The response from the Mid-Hudson administration to this crisis is emblematic of official responses across the country. According to the employee, when the staff dealt with violent, psychotic patients, hospital executives suggested using “the value of humor” to calm them. Other tactics included “the use of swings, water beds with vibration and music, rides around the perimeter in a car” and heavily padded “sumo suits.”

And things are worse for the other patients, who absorb the majority of the beatings and trauma and, in some cases, are not mentally or physically capable of defending themselves. While attempting to get well, they continue to be assaulted and re-assaulted.

This combination of violence and official silence is not isolated to New York State. A 2013 TV news investigation in Arizona discovered hundreds of assaults a year at the state’s mental hospital. In Maryland, a confidential state report, discovered by The Baltimore Sun, described inpatient units at the Catonsville psychiatric hospital as “lawless environments.” And in Texas, a full 15 percent of staff members at the state’s hospitals are the subjects of “severe patient assault” every year, according to a news report.

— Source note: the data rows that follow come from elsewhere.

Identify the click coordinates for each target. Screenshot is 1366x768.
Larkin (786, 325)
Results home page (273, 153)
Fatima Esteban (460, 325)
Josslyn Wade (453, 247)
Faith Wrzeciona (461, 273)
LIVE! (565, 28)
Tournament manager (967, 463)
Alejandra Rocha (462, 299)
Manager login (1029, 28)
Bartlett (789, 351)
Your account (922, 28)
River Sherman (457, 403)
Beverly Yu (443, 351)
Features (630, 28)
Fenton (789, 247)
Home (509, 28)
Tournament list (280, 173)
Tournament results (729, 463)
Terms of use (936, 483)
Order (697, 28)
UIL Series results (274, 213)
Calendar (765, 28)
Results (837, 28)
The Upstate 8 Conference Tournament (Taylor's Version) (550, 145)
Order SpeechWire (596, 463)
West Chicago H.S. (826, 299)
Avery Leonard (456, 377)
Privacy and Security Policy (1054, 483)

California’s Napa State Hospital, where I work, has an average of 3,000 assaults a year. Over the last three years, four psychiatrists on my inpatient unit have been badly beaten. In another recent incident, a patient pummeled another patient with a broken chair leg — fracturing both of the victim’s arms — because he hadn’t paid his attacker enough “protection” money. Staff members ran into the day hall to see an unconscious patient on the floor, blood oozing onto the yellow tile, his assailant’s red shoe prints leading down the hallway.<

In another attack, an assailant beat an elderly man with a sack of quarters and then flung him in his wheelchair onto the patio cement. At times, half the nurses in my unit are on disability from assaults or attempted rape.

How have things come to this? After the deinstitutionalization movement of the 1960s and the introduction of effective antipsychotic medications, most hospitals were emptied of “regular” — largely nonviolent — mentally ill patients; those vacancies were filled by the growing number of people who were successfully pleading not guilty for reason of insanity.

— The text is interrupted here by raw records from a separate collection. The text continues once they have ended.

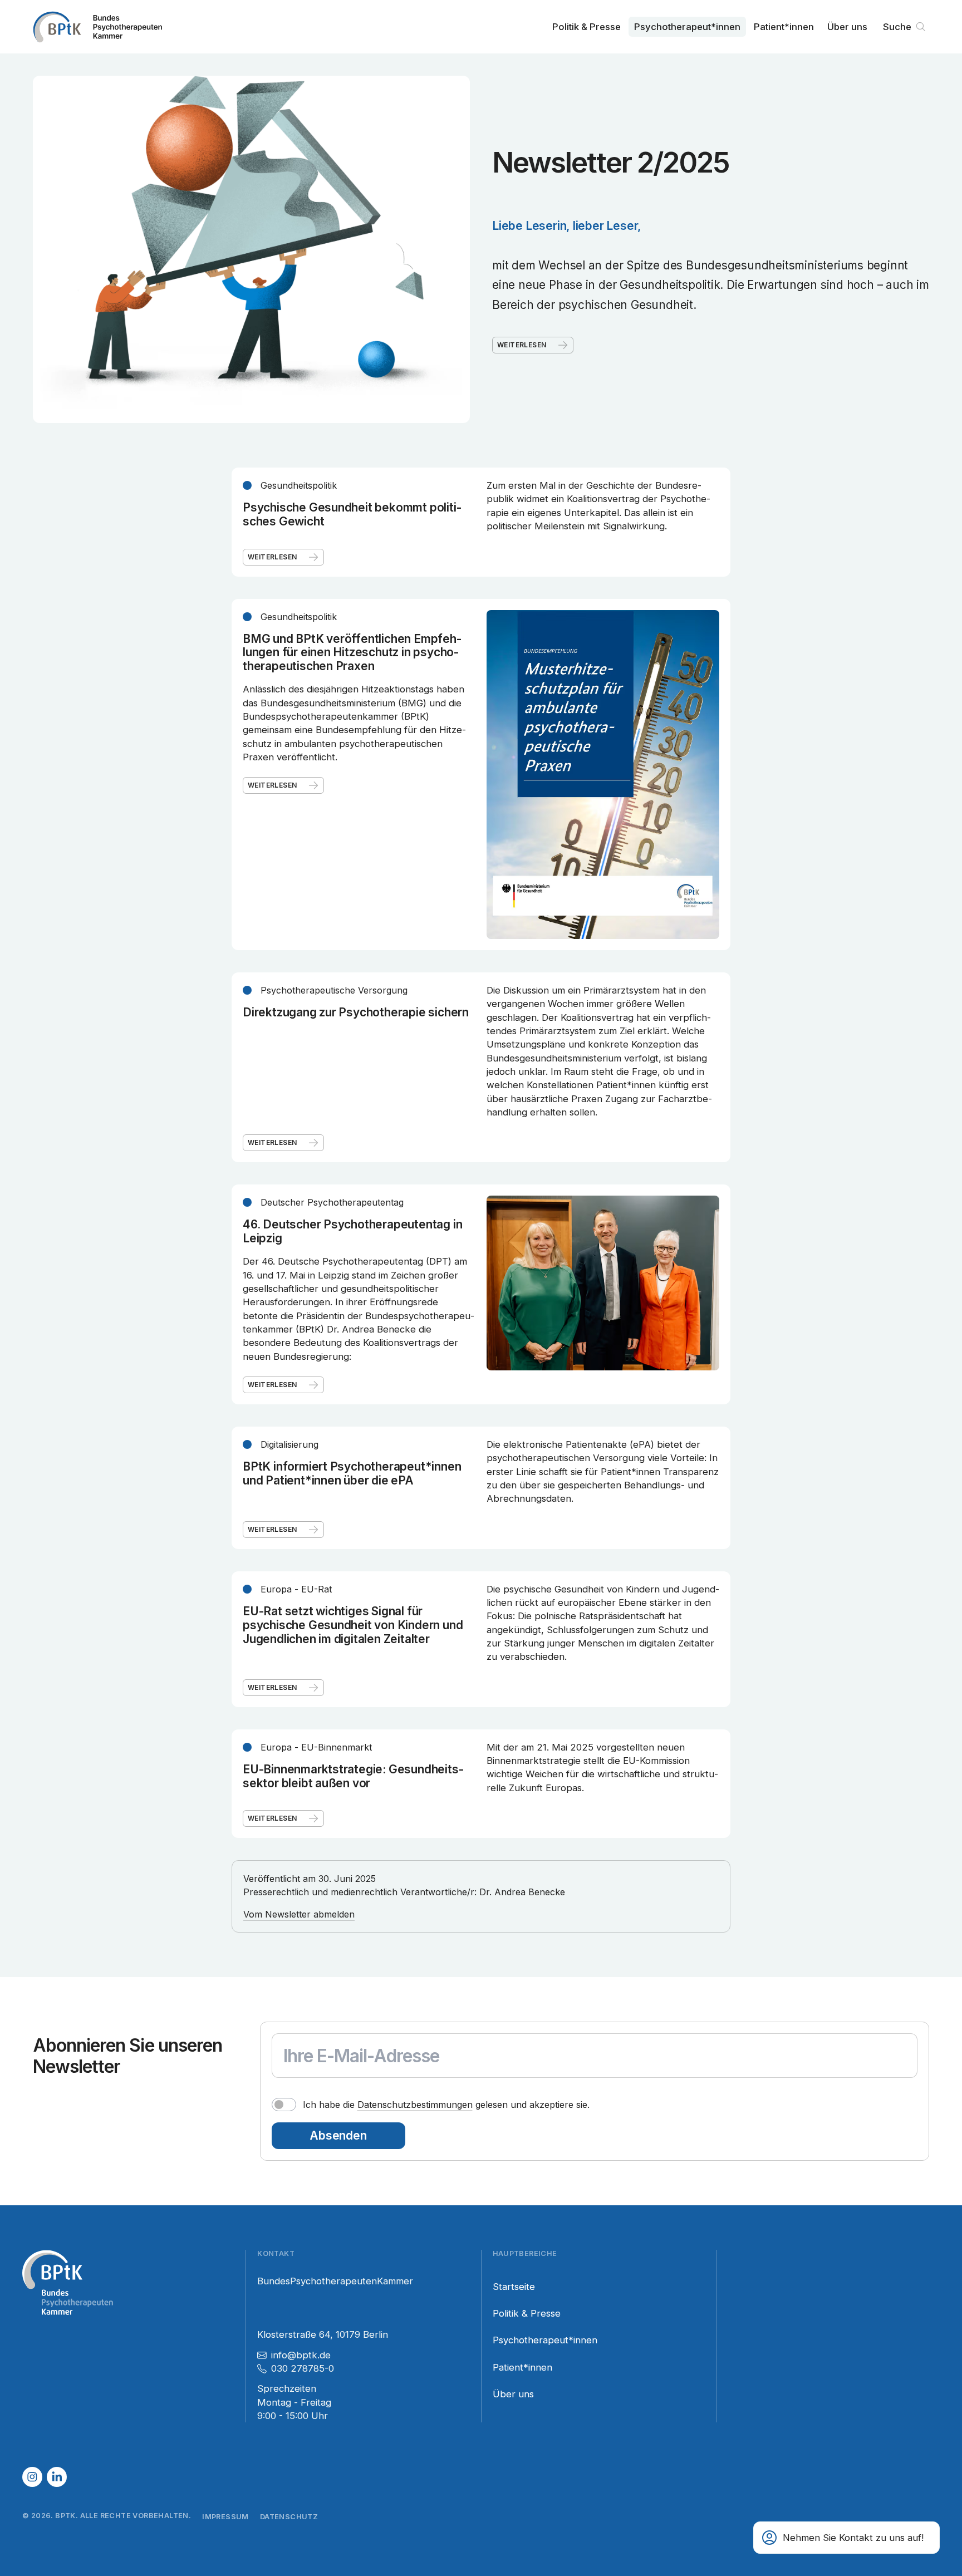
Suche (897, 26)
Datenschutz (289, 2517)
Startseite (514, 2286)
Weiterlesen (521, 345)
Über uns (847, 26)
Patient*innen (784, 26)
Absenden (338, 2135)
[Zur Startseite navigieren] (97, 26)
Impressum (225, 2517)
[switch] (284, 2104)
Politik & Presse (586, 26)
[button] (846, 2537)
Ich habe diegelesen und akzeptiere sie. (446, 2104)
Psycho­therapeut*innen (687, 26)
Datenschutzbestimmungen (415, 2104)
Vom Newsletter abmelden (299, 1914)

But state hospitals are ill-prepared to deal with these often dangerous and violent persons. A large part of the problem stems from our legal system, where the notion of patients’ rights has triumphed over common sense and safety. For example, despite criminally insane patients being remanded by the courts for psychiatric treatment, many states allow them to refuse both therapy and medication.

A second difficulty is bad hospital policy: At many state forensic facilities, there are no guards, and untreated psychotic patients are allowed to mix freely with the staff. Perhaps because the extent of violence in forensic hospitals is difficult to imagine, it’s easier for hospital administrations, elected state officials and governors to ignore.

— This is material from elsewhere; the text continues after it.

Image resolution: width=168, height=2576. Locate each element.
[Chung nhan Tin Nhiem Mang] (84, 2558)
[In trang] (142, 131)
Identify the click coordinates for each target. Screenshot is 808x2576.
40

Still harder to explain is the silence of mental health activist and regulatory groups — the American Civil Liberties Union, the Occupational Safety and Health Administration and the National Alliance on Mental Illness. Generally at the forefront of worker and patient safety issues, these organizations have inexplicably done very little.

There are a few obvious responses. Judges can require that patients accept therapy and medication. Hospitals should have trained guards, and should be required to build intensive treatment units to house the 15 percent of patients responsible for the majority of the violence. These units would separate the patients from the rest of the population, and from each other. Hospitals should also create opportunities for more family involvement in the patients’ care — a proven factor in reducing violent behavior.

These hospitals are meant to be places where mentally ill people go to get better. Instead, as one patient at Patton State Hospital in California told The Los Angeles Times, “All day long it’s all about sorrow, sadness and hopelessness.”